Données Privées : Le législateur français reconnaît un caractère fondamental aux données à caractère personnel et leur attribue en conséquence un régime de protection très strict. Partant de là, le non-respect de certaines dispositions de la loi Informatique et Liberté est pénalement sanctionné. Pourtant, en pratique, ce cadre législatif trouve difficilement à s’appliquer. N’est-ce pas un paradoxe ?
TD : Si, en fait c’est un des problèmes majeurs de la protection des données personnelles aujourd’hui. Le législateur a fait preuve d’une très grande sévérité au travers du dispositif pénal. Toutefois, en pratique les décisions de justice sanctionnant ces infractions sont rares. Prenons par exemple l’article 34 de la loi informatique et libertés, qui impose au responsable du traitement de mettre en œuvre toutes les précautions utiles de sécurité informatique afin de protéger les données personnelles. La sanction pénale en cas de non respect de ces prescriptions est de 5 ans d’emprisonnement et 300.000 € d’amende, ce qui est sévère ! Et maintenant, observons la pratique : il ne se passe pas une semaine sans que se produisent des incidents majeurs de sécurité conduisant à des compromissions à grande échelle de données personnelles… Et cela, la majorité du temps, sans aucune sanction (je vous invite à vous reporter à notre formation cil pour plus de détails à ce sujet).
En réalité, cela entraîne un risque important pour les responsables de traitements. Car certains concluent que parce que les sanctions sont rares, elles sont inapplicables. Or c’est faux. Il faut rester vigilant, et éviter ces infractions, tout en travaillant dans une logique de gestion de risques.
En définitive, on peut se demander si ces infractions ont encore un sens en pratique. Il me semblerait plus cohérent, soit de faire appliquer ce régime juridique, soit de les supprimer. En tout cas, la situation dans laquelle nous sommes est malsaine et appelle à une évolution.
Données Privées : Tous les observateurs s’accordent pour dire qu’une révision de la directive de 95 est nécessaire. Néanmoins, à peine annoncée, cette révision est déjà critiquée de toute part. En l’état, certaines des dispositions du projet de révision semblent difficiles à mettre en pratique (cf le droit à l’oubli) ou néfaste pour le développement de l’entreprenariat. Ce projet vous apparaît-il comme trop ambitieux ?

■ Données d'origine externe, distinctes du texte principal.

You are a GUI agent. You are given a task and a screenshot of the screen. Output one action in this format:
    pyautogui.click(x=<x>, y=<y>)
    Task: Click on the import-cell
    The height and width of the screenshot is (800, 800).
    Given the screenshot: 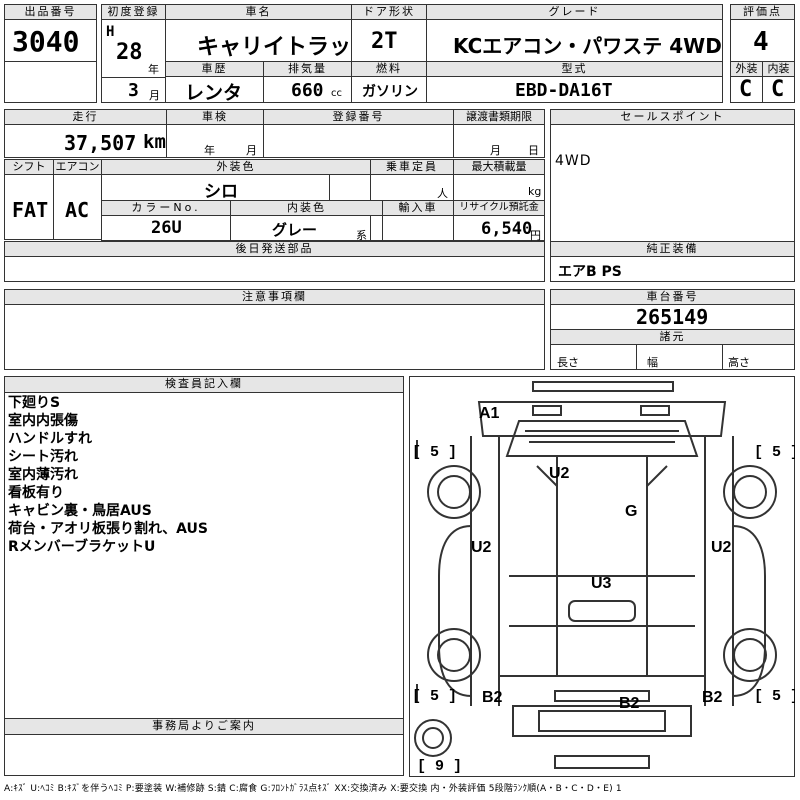 What is the action you would take?
    pyautogui.click(x=418, y=228)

TD : Le problème de la protection des données personnelles aujourd’hui n’est pas d’ajouter plus de droit. Il est de faire appliquer le droit. Mais faire appliquer le droit à un coût, là où créer du droit n’en a en apparence pas, et peut donner le sentiment au régulateur qu’il exerce avec efficacité sa mission.

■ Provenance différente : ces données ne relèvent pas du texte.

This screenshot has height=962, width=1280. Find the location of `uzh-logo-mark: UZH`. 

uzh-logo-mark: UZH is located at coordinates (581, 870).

On ferait un progrès considérable si l’on sanctionnait effectivement les débordements majeurs. Or les sanctions prononcées aujourd’hui ne sont ni convaincantes, ni effectives. La CNIL a récemment sanctionné Google, dans l’affaire des Google Cars, à une amende de 100.000 euros. J’ai fait le calcul, cela représente 2 jours de budget café pour l’entreprise, alors que la lecture de la décision de la CNIL me laissait penser que de nombreuses infractions pénales avaient été potentiellement réalisées. Le message est un peu : « Vous ne respectez pas la loi : privé de café (mais pendant deux jours seulement) ». Est-ce vraiment convaincant ?
Données Privées : Doit-on favoriser d’autres approches ? L’auto-régulation ? La Privacy by Design ? Un consensus international ?

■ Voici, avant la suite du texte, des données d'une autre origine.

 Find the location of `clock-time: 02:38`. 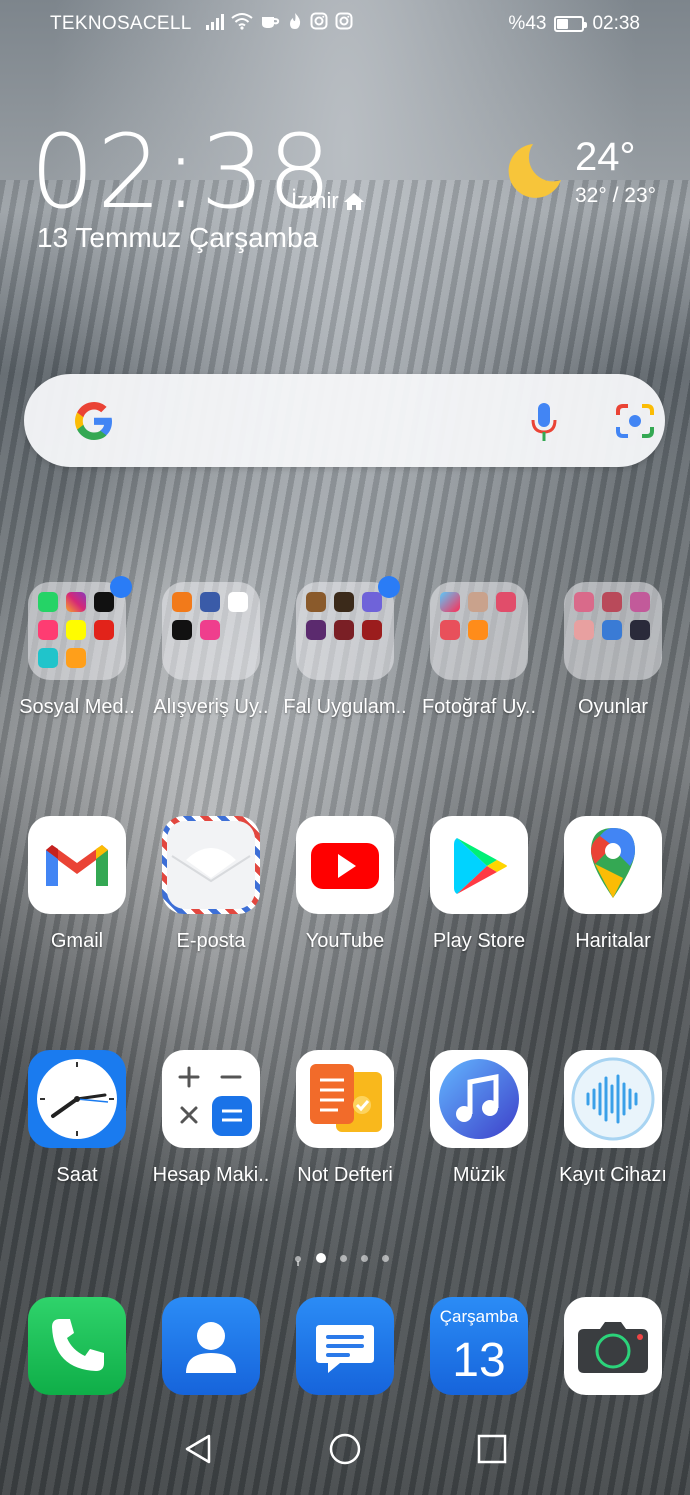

TD : Ce qu’il faut favoriser maintenant ce sont des sanctions efficaces. Le projet de règlement va dans ce sens et c’est un bon point. Mais encore faut-il que la CNIL ait le cran de prononcer des sanctions réelles. Car jusqu’à aujourd’hui, elle a surtout fait preuve de timidité. A contrario, la Commission européenne n’a pas ce problème, on l’observe dans d’autres domaines comme en matière de concurrence. Je me demande donc s’il ne serait pas plus efficace de lui laisser l’ensemble du volet sanctions, ce qui aurait plusieurs avantages : une plus grande cohérence du dispositif au niveau européen, la mise en œuvre de sanctions réelles et une plus grande indépendance que celle dont les autorités nationales de contrôle jouissent actuellement.
Données Privées : Peut-on dire que l’on est dans une phase de transition ? Autrement dit, si l’on ne prend pas les bonnes décisions dès aujourd’hui, nos données personnelles risquent-elles de nous échapper un jour ?
TD : Malheureusement elles nous échappent déjà ! Mais je ne crois pas à l’idée d’un point de non retour. L’équation de la protection des données personnelles est très simple en réalité: on arrivera à un équilibre lorsqu’il coûtera plus cher de ne pas respecter la loi, que de la respecter.